What the exercise asks -
What is needed here is an exact repetition of the records below, beginning at the line that has "Task: Toggle off Show Funding Rates Ticker" and stopping after the line that has "Image resolution: width=1270".

Dataset excerpts -
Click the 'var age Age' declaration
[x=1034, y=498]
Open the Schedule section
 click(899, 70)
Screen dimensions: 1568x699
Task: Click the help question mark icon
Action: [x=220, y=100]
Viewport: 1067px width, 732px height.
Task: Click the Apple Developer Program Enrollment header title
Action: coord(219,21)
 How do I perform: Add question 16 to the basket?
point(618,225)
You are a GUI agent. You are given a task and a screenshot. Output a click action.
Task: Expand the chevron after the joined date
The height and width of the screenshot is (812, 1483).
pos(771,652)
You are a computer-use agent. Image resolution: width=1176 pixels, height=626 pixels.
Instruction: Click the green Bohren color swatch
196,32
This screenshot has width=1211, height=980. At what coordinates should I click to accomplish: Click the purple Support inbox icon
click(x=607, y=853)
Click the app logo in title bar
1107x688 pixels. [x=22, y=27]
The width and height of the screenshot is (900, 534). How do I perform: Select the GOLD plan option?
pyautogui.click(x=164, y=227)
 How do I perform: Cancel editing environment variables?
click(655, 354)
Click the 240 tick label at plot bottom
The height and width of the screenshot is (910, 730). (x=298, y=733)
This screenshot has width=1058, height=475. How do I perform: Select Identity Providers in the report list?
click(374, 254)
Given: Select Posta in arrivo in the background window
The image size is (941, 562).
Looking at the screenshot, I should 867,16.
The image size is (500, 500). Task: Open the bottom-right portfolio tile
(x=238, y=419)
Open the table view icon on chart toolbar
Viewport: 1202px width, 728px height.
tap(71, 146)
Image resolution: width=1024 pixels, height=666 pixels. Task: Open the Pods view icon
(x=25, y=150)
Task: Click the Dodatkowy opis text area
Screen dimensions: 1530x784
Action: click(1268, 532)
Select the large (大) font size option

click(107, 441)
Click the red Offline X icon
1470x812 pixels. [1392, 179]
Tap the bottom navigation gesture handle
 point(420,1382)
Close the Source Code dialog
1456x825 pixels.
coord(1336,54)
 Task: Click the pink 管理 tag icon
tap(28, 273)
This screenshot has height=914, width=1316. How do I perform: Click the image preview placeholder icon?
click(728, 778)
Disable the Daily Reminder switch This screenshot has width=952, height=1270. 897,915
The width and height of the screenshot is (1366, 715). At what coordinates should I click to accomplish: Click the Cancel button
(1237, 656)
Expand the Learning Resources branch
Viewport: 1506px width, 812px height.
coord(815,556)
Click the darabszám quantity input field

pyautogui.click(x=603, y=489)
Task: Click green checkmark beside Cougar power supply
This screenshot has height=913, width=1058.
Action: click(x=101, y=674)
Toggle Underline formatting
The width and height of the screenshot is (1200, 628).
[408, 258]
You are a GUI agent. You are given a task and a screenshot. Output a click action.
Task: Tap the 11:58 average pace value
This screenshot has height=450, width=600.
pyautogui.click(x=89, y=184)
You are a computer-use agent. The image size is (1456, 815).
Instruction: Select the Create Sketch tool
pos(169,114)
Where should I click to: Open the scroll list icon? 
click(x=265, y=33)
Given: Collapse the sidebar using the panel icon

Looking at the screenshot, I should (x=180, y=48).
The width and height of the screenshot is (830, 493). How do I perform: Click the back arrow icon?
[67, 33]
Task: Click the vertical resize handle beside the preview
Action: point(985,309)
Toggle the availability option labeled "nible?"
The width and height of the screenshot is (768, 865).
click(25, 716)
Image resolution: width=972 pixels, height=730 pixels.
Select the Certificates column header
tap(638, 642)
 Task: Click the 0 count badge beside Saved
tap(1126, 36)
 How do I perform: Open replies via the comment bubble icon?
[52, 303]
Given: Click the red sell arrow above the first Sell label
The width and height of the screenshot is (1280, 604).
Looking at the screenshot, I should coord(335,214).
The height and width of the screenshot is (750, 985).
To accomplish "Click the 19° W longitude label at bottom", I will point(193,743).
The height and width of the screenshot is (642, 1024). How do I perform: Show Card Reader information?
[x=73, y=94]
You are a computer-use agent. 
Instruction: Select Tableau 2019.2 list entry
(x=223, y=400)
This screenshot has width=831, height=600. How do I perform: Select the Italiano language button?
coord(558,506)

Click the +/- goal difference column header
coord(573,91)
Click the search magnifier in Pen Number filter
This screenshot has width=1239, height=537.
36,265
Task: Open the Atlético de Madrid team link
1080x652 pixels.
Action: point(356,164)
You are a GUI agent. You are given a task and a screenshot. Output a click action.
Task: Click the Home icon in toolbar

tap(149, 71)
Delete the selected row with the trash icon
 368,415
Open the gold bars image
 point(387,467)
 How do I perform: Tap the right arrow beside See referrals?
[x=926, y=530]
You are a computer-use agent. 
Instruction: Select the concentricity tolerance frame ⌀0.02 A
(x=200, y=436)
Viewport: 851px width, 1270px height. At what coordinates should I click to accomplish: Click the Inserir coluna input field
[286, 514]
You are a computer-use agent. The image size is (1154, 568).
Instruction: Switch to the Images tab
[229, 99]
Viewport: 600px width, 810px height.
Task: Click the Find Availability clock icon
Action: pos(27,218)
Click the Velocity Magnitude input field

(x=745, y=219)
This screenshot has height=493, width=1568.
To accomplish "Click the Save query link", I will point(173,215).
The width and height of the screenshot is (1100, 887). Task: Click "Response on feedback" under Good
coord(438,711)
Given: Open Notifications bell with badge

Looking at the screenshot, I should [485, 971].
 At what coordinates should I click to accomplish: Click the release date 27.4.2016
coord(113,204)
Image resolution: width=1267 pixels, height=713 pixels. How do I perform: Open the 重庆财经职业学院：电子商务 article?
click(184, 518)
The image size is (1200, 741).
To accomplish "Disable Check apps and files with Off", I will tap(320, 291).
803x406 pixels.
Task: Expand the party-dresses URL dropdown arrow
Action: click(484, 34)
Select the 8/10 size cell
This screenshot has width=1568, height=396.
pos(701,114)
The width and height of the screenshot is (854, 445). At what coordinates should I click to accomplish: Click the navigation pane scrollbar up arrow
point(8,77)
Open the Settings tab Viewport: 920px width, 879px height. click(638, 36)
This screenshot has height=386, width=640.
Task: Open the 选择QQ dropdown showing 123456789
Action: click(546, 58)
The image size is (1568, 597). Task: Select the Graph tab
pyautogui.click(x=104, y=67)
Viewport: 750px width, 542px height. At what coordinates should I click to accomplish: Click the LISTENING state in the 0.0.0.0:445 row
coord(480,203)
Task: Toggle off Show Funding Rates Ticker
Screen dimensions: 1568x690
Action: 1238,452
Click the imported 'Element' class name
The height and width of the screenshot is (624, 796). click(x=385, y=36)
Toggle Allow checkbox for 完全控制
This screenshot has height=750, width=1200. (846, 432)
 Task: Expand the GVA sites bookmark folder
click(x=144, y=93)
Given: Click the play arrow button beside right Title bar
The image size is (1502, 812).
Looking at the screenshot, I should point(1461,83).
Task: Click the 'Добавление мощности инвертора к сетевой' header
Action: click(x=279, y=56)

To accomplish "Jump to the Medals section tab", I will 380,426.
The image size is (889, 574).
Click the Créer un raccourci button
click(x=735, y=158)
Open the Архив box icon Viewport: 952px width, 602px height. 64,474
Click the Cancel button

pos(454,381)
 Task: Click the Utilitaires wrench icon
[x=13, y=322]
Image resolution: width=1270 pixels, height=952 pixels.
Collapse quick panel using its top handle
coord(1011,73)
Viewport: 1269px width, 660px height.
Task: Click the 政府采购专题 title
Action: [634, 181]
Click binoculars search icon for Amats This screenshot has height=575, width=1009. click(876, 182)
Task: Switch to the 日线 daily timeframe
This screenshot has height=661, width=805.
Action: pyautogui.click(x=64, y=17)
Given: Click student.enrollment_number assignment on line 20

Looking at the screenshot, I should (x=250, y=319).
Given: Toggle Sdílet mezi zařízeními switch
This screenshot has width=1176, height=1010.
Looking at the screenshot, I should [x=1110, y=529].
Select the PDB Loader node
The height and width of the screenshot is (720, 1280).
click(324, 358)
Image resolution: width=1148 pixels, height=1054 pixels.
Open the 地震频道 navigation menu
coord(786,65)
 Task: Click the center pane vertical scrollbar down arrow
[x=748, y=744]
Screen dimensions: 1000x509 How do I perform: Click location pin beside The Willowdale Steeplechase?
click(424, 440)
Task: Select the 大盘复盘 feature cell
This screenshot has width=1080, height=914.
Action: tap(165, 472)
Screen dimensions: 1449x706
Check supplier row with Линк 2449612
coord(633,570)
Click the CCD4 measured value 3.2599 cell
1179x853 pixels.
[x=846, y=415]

Output for this task -
Task: Toggle off Show Funding Rates Ticker
Screen dimensions: 1568x690
Action: 1238,452
Click the imported 'Element' class name
The height and width of the screenshot is (624, 796). click(x=385, y=36)
Toggle Allow checkbox for 完全控制
This screenshot has height=750, width=1200. (846, 432)
 Task: Expand the GVA sites bookmark folder
click(x=144, y=93)
Given: Click the play arrow button beside right Title bar
The image size is (1502, 812).
Looking at the screenshot, I should point(1461,83).
Task: Click the 'Добавление мощности инвертора к сетевой' header
Action: click(x=279, y=56)

To accomplish "Jump to the Medals section tab", I will 380,426.
The image size is (889, 574).
Click the Créer un raccourci button
click(x=735, y=158)
Open the Архив box icon Viewport: 952px width, 602px height. 64,474
Click the Cancel button

pos(454,381)
 Task: Click the Utilitaires wrench icon
[x=13, y=322]
Image resolution: width=1270 pixels, height=952 pixels.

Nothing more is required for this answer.